Somalia: Humanitarian Coordinator calls for more access and an end to fighting
UN agencies and their humanitarian partners continue to have limited access to thousands of families affected by seasonal floods and inter-communal fighting in Somalia’s Middle Shabelle region.
“The flooding has affected some 66,000 people in 33 villages in Jowhar district alone,” said Humanitarian Coordinator Philippe Lazzarini who visited the region earlier this month. He added that although humanitarian organizations continue to provide assistance, much more needs to be done to help people recover and rebuild their lives.
The Shabelle River floods started in late August in and around the Middle Shabelle town of Jowhar as a result of rains in the Ethiopian highlands. According to the UN Food and Agriculture Organization (FAO), an estimated 8,000 hectres of farmland has been destroyed by the floods, affecting the lives of a vast majority of the people in flood-affected areas who are agro-pastoralists.
Farmlands affected, access cut-off
Mr. Lazzarini explained that longer-term assistance is needed to help farmers re-establish their livelihoods and help feed their communities. Many are now in need of seeds, fertilizer and tools so they can start planting once the floods subside.
The floods have also destroyed main roads cutting off Jowhar from neighboring towns, including the capital Mogadishu, affecting the movement of commercial merchandize to the market and limiting aid organizations’ access to people in need.
“Many communities have been isolated by the floods. We had to take a boat to reach Jowhar,” said Mr. Lazzarini.
Emergency allocation is made
“From our meetings with local authorities, local humanitarian partners and traditional leaders, it was very clear what people want – a solution to the perennial floods affecting many families every year,” continued Mr. Lazzarini. “It is critical that the two main canals on the River Shabelle are rehabilitated.”
Despite the challenges, aid organizations have ramped up their efforts in recent weeks and continue to reach as many people as possible with emergency supplies such as food, water and shelter. The local and diaspora Somali business communities have also joined the humanitarian effort to support flood-affected families and are providing hot meals for as many as700 people per day for the next four months.
Thousands of people have received shelter and many others have received medical treatments through mobile health clinics.
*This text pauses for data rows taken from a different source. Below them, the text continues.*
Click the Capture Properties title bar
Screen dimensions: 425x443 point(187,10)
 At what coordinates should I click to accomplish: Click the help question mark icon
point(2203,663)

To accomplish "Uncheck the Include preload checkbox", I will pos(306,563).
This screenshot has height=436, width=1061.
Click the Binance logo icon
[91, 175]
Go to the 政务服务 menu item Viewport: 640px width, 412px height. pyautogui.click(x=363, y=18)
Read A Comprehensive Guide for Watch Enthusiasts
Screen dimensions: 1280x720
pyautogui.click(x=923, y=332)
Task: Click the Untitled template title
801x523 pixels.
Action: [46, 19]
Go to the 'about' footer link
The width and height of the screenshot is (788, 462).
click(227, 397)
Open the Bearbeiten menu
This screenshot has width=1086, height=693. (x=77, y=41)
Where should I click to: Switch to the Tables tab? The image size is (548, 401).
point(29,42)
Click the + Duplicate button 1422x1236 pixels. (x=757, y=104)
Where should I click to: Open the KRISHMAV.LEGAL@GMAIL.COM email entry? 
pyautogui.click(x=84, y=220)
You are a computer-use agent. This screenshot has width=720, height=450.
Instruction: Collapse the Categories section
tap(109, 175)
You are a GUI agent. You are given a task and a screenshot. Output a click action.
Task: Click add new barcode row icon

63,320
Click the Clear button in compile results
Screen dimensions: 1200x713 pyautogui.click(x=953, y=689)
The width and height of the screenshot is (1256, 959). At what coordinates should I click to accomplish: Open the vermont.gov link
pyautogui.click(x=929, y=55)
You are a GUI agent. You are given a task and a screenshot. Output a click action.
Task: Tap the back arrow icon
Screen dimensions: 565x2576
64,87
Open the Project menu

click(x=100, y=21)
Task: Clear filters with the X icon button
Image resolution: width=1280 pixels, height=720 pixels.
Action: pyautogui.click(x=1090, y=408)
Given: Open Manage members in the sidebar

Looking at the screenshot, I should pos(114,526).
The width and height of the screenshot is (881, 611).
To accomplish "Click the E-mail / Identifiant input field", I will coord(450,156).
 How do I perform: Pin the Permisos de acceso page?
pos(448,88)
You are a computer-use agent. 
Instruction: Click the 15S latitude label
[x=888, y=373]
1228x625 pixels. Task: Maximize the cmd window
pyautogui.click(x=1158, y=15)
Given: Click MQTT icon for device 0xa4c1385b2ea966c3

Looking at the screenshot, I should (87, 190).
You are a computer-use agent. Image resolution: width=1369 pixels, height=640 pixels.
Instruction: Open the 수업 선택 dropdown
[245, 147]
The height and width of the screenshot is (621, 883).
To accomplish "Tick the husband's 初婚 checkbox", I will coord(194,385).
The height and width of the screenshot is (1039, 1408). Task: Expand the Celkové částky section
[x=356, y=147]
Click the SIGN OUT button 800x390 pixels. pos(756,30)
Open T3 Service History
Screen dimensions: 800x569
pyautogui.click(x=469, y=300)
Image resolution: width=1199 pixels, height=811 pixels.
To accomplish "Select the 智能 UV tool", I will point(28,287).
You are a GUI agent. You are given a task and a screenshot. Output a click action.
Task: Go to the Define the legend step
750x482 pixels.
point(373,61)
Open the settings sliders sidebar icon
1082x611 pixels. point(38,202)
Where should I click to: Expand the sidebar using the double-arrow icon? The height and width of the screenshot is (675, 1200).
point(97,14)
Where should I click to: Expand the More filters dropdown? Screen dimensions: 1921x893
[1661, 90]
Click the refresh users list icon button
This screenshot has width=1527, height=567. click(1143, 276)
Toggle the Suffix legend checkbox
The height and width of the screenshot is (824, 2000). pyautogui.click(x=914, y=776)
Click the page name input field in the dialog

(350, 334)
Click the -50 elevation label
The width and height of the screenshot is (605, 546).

A few days after Lazzarini’s visit, the OCHA-managed Common Humanitarian Fund allocated US$1.2 million to support emergency health activities and to improve access to clean water and sanitation in the area.
The fighting must end
The humanitarian situation in Jowhar was further compounded in early November by an outbreak of inter-communal fighting. Nearly 3,000 families fled the fighting and are still living in a congested settlement near the Jowhar air field.
Mr. Lazzarini met displaced families, including a mother of eight who had recently lost her husband, and is struggling to cope. She feared for the safety of her children and did not want to return to her village in case clan violence broke out again.
“The women and children I met in Jowhar told such heartbreaking stories. Many of them were victims of the clan conflict,” said Mr. Lazzarini. “The loss of life and displacement of the most vulnerable people, including women and children, is unacceptable. The fighting must end.”
Traditional elders in Jowhar have since confirmed that an agreement has been reached to resolve the current conflict. However the displaced families are still waiting for the situation in their villages to stabilize before returning to them.